▶ _Task instructions_: Count the lines below that contain the string "first", with case taken into account, and give only the number.

- - - -

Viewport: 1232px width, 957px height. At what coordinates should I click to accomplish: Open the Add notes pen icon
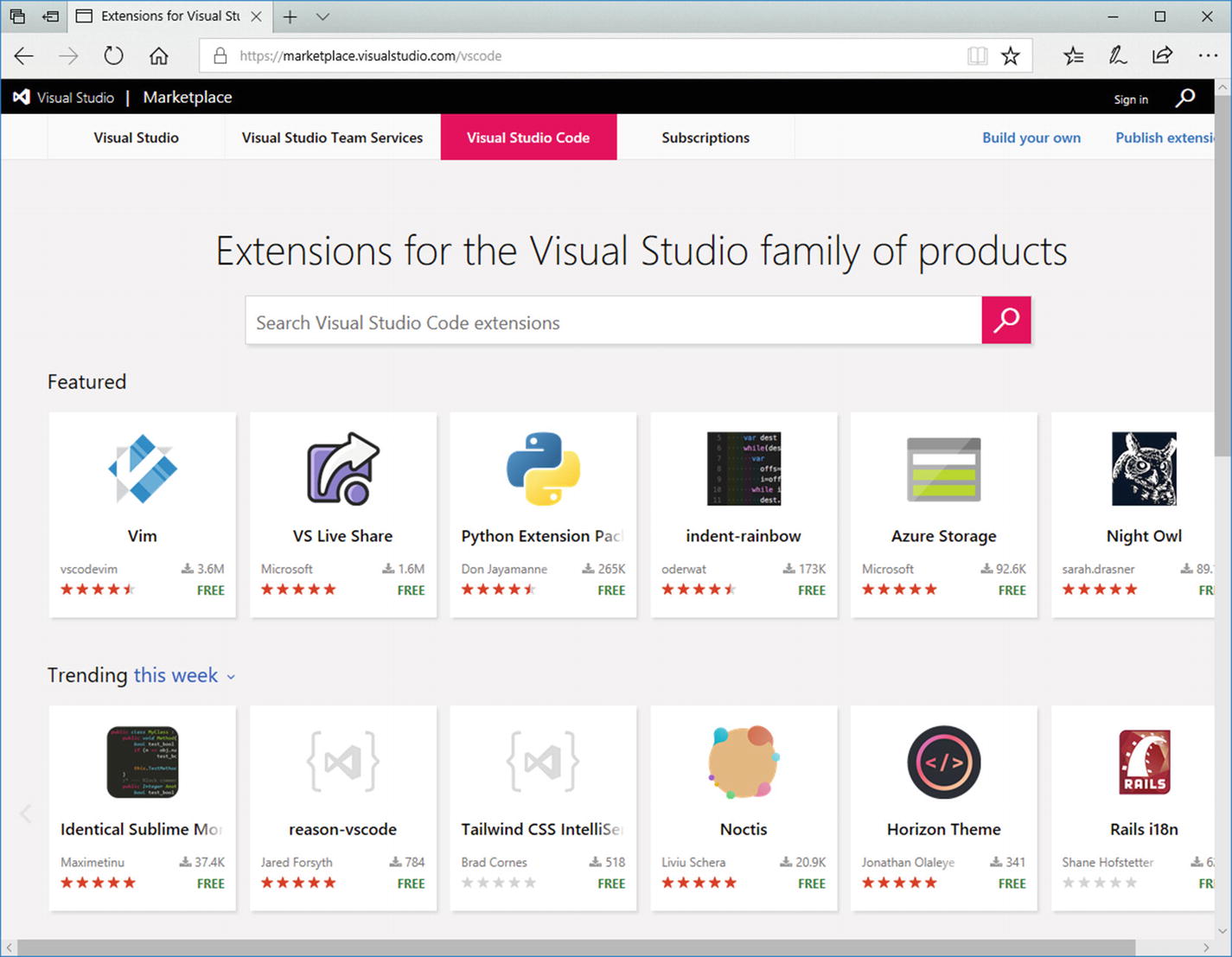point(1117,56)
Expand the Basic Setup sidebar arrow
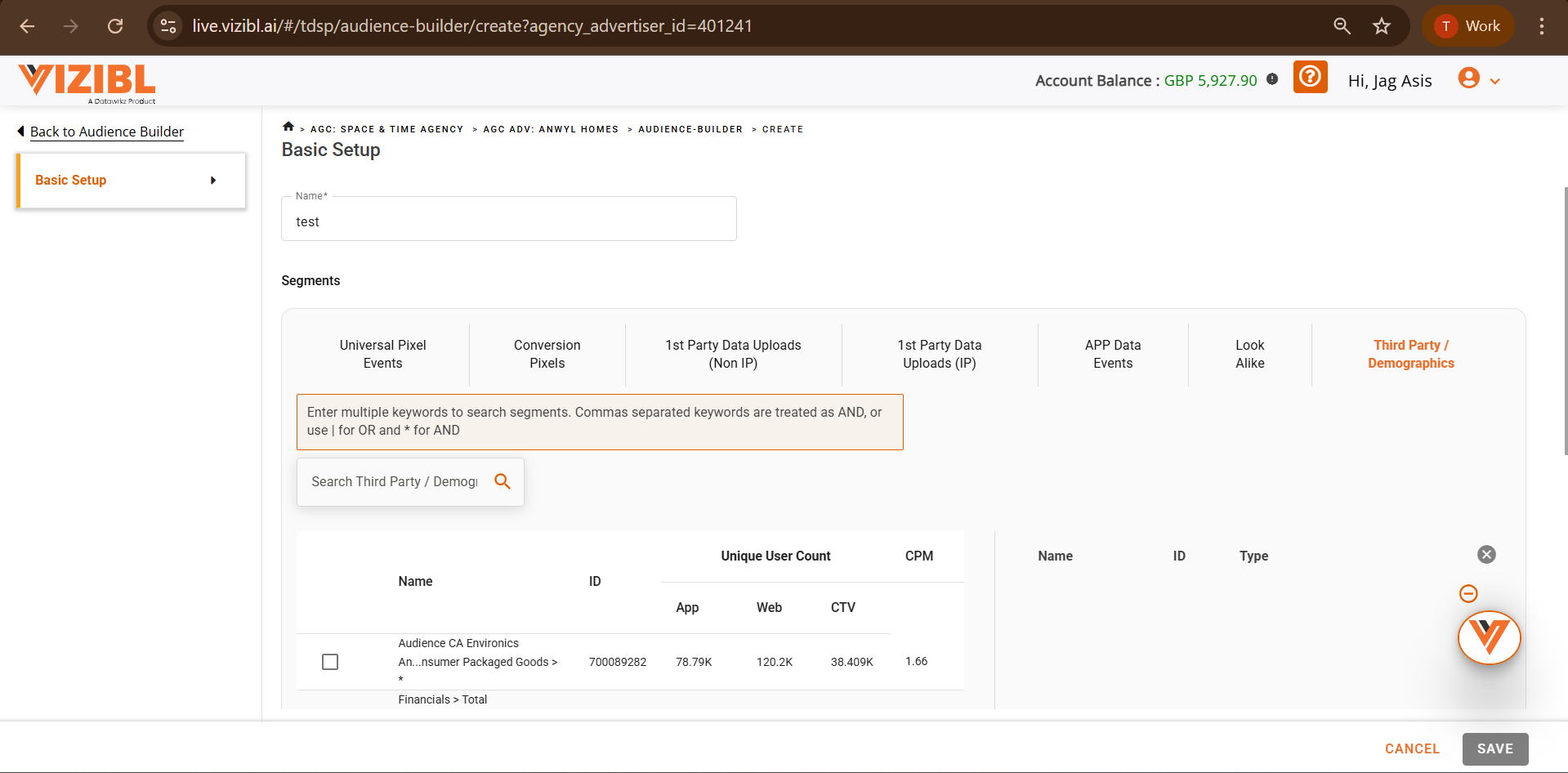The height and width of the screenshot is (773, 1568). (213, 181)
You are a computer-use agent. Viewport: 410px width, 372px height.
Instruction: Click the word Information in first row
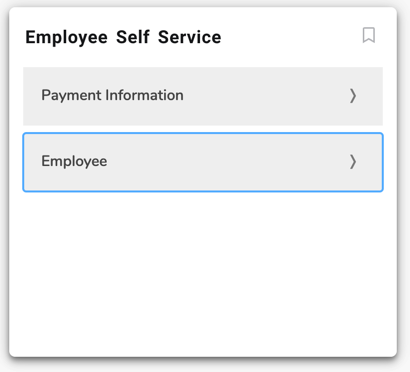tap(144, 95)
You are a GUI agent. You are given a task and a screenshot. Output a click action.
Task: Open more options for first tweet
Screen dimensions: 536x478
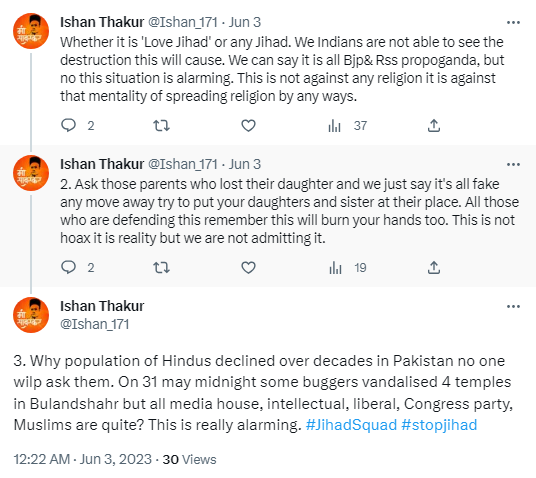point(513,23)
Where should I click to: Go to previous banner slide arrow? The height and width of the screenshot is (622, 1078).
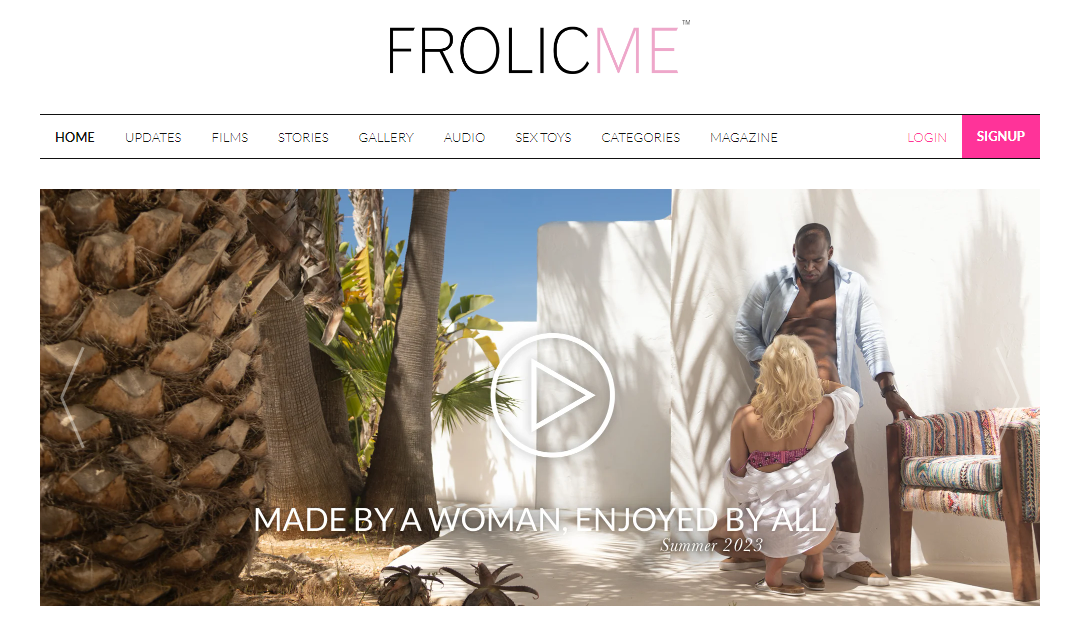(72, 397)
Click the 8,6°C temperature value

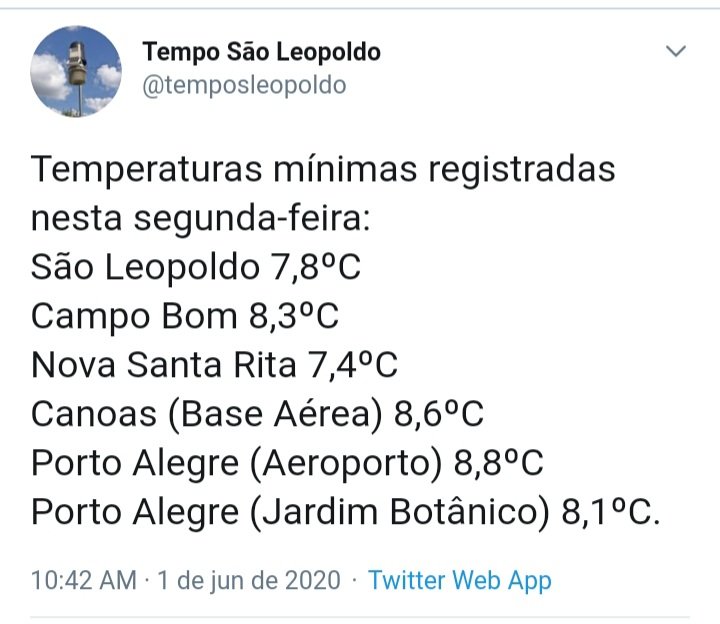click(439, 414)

- - - -

▶ _Answer below_: 2